Jesus’ obedience, as shown in the Gospels, was put to the test and was accompanied by an inner struggle, loneliness, misunderstanding, betrayal, abandonment, doubt, fear, suffering and the cross. By His life and death, Jesus teaches us that obedience to God and the road to true freedom is marked by difficulty and struggle because it means doing the will of the Father, rather than carrying out one’s own will. We also strive to live obedience in such way that it would become more than just the surrender of one’s own will. We want it instead to be a constant embracing of the will of the Father, and obedience to Him in ever greater freedom. ”This life of obedience is a process of attaining interior freedom through a dying to self and the willing assent to God’s design for us.” Our vow of obedience is a participation in the mission of Christ. ”It is He who inspires our obedience in order that the divine plan of salvation be completed through us.” Our obedience is doing what Jesus did and as He would do today in our particular situation. “When religious obey, they offer this obedience along with the obedience of Jesus for the salvation of the world. This is why everything which, in the exercise of authority or obedience, indicates a compromise, a diplomatic solution, the consequence of pressure, or any other kind of temporizing, is opposed to the basic inspiration of religious obedience, which is to align oneself with the mission of Jesus and to carry it out in time, even if such an undertaking is difficult.”

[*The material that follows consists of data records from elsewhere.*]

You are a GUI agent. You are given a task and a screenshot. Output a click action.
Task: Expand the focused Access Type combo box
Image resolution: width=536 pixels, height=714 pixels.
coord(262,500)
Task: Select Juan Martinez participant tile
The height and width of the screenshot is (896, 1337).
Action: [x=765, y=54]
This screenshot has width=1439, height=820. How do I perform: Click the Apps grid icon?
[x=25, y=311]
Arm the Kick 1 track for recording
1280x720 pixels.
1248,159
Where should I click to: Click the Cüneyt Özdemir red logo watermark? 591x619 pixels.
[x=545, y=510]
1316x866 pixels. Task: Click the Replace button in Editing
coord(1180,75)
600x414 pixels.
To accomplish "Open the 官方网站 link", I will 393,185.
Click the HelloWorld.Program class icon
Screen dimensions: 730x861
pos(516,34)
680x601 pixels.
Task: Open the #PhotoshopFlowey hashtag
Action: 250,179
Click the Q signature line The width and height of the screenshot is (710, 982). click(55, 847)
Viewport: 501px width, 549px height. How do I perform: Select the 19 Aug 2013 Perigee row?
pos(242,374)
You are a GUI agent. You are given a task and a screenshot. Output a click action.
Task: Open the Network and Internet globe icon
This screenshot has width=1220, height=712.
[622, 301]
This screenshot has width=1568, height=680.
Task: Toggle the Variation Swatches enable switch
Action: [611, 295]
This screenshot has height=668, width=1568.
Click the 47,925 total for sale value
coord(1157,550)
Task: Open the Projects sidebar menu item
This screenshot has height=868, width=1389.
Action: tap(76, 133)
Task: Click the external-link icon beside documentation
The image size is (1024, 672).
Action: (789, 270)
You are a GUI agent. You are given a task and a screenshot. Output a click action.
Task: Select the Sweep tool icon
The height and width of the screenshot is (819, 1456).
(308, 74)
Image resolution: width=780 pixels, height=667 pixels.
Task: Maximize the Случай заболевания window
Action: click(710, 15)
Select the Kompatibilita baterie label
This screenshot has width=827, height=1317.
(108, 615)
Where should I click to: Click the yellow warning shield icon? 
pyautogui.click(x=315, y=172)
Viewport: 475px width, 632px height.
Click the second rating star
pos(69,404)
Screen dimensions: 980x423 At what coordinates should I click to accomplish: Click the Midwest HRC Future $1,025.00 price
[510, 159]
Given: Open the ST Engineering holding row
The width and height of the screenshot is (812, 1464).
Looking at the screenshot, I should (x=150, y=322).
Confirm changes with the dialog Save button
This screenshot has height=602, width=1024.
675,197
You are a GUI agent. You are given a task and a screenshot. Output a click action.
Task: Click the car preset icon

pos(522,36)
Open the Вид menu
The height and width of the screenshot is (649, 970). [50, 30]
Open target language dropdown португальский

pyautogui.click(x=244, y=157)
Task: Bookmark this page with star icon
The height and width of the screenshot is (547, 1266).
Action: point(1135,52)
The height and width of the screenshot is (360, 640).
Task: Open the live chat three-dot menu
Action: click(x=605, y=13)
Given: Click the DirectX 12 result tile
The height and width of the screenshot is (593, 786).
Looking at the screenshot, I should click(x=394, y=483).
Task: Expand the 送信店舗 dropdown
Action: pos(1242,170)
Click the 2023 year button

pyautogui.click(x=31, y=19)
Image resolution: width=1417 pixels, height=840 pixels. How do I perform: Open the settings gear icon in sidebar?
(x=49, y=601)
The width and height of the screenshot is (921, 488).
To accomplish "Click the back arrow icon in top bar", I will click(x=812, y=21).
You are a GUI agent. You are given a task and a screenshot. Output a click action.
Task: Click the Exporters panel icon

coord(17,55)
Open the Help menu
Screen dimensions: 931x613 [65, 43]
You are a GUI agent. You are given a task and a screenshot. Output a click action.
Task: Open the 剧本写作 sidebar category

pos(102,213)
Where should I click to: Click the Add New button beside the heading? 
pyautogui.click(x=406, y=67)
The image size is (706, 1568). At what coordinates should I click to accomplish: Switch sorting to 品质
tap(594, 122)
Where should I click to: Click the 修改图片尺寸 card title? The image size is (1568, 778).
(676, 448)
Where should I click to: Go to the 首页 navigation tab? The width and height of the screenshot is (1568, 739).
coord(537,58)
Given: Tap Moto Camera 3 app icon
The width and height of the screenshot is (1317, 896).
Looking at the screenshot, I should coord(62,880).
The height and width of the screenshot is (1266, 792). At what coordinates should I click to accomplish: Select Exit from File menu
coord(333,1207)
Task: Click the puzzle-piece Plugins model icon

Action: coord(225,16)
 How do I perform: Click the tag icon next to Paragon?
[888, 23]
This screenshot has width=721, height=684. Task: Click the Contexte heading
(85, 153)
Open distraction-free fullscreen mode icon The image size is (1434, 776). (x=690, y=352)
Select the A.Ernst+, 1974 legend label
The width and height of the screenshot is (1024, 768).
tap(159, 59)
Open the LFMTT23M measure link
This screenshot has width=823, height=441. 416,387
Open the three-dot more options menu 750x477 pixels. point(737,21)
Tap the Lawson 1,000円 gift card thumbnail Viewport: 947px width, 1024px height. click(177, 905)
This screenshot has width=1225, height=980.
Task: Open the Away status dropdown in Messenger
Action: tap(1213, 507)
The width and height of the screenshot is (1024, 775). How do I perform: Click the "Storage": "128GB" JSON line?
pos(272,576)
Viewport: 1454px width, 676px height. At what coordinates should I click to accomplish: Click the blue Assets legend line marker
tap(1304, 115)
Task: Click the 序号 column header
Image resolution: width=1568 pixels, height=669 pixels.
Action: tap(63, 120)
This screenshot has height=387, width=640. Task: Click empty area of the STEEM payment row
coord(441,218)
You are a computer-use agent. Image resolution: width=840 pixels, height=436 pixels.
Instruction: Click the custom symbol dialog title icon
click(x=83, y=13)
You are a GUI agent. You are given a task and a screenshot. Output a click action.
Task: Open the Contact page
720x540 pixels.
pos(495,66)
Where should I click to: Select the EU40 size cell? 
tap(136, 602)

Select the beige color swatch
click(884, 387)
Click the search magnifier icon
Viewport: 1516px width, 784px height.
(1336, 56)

For us, as Nazareth sisters, the Holy Family is an icon of obedience. We identify ourselves with Jesus’ “yes” to the will of the Father: “Then I said, ‘As it is written of me in the scroll, Behold, I come to do your will, O God’” (Heb 10:7). We listen to Mary’s Fiat: “Behold, I am the handmaid of the Lord. May it be done to me according to your word” (Luke 1:38). We imitate Saint Joseph in his readiness to fulfill God’s plan in his life: “Joseph rose and took the child and his mother by night and departed for Egypt” (Mt 2:14). Also, like Jesus, Mary and Joseph, we want to fulfill God’s saving plan in our life. We take the example from our Mother Foundress, who herself teaches us obedience which she learned looking to the Holy Family of Nazareth: “Everything became lost to my sight, except our Lord Jesus Christ in Nazareth with His Holy Mother and Saint Joseph. Thereto I proceeded; my gaze is fixed thereon. I entreat my Divine Master to support me firmly, vigorously, so that I will not turn aside, but keep my eyes upon God and upon His sacred will in my regard and concerning this work of His.”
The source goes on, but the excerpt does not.